INPUT Block Start
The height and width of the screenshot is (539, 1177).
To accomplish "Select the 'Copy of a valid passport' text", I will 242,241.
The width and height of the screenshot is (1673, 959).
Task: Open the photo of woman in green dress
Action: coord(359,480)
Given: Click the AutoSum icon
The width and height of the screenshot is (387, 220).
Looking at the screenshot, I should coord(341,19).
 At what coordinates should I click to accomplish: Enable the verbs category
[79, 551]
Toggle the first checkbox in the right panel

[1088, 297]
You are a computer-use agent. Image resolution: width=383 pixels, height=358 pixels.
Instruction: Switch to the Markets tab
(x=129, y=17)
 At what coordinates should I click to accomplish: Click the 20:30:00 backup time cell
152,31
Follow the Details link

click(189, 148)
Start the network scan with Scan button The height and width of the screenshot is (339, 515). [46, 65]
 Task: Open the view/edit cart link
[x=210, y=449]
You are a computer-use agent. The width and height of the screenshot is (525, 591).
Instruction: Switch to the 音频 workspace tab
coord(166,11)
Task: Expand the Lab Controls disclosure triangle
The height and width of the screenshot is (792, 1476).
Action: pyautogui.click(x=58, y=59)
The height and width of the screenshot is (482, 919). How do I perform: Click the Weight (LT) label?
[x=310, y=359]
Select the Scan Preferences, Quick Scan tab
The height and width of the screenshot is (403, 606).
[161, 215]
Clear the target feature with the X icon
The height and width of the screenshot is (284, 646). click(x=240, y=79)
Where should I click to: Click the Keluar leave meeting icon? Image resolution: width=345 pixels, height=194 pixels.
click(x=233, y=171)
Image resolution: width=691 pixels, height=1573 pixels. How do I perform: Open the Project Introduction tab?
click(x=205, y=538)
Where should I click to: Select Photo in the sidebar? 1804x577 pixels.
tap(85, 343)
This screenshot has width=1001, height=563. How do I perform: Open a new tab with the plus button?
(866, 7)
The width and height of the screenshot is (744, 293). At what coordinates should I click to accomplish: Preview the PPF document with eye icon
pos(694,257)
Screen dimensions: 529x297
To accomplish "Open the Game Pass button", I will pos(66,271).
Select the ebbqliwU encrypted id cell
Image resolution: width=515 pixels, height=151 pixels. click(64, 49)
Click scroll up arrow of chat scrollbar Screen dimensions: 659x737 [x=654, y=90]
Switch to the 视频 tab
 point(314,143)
INPUT Block End
-- WHAT TO WORK ON --
Start to finish, output the whole listing exactly.

-- WRITTEN ANSWER --
The height and width of the screenshot is (539, 1177).
To accomplish "Select the 'Copy of a valid passport' text", I will 242,241.
The width and height of the screenshot is (1673, 959).
Task: Open the photo of woman in green dress
Action: coord(359,480)
Given: Click the AutoSum icon
The width and height of the screenshot is (387, 220).
Looking at the screenshot, I should coord(341,19).
 At what coordinates should I click to accomplish: Enable the verbs category
[79, 551]
Toggle the first checkbox in the right panel

[1088, 297]
You are a computer-use agent. Image resolution: width=383 pixels, height=358 pixels.
Instruction: Switch to the Markets tab
(x=129, y=17)
 At what coordinates should I click to accomplish: Click the 20:30:00 backup time cell
152,31
Follow the Details link

click(189, 148)
Start the network scan with Scan button The height and width of the screenshot is (339, 515). [46, 65]
 Task: Open the view/edit cart link
[x=210, y=449]
You are a computer-use agent. The width and height of the screenshot is (525, 591).
Instruction: Switch to the 音频 workspace tab
coord(166,11)
Task: Expand the Lab Controls disclosure triangle
The height and width of the screenshot is (792, 1476).
Action: pyautogui.click(x=58, y=59)
The height and width of the screenshot is (482, 919). How do I perform: Click the Weight (LT) label?
[x=310, y=359]
Select the Scan Preferences, Quick Scan tab
The height and width of the screenshot is (403, 606).
[161, 215]
Clear the target feature with the X icon
The height and width of the screenshot is (284, 646). click(x=240, y=79)
Where should I click to: Click the Keluar leave meeting icon? Image resolution: width=345 pixels, height=194 pixels.
click(x=233, y=171)
Image resolution: width=691 pixels, height=1573 pixels. How do I perform: Open the Project Introduction tab?
click(x=205, y=538)
Where should I click to: Select Photo in the sidebar? 1804x577 pixels.
tap(85, 343)
This screenshot has width=1001, height=563. How do I perform: Open a new tab with the plus button?
(866, 7)
The width and height of the screenshot is (744, 293). At what coordinates should I click to accomplish: Preview the PPF document with eye icon
pos(694,257)
Screen dimensions: 529x297
To accomplish "Open the Game Pass button", I will pos(66,271).
Select the ebbqliwU encrypted id cell
Image resolution: width=515 pixels, height=151 pixels. click(64, 49)
Click scroll up arrow of chat scrollbar Screen dimensions: 659x737 [x=654, y=90]
Switch to the 视频 tab
 point(314,143)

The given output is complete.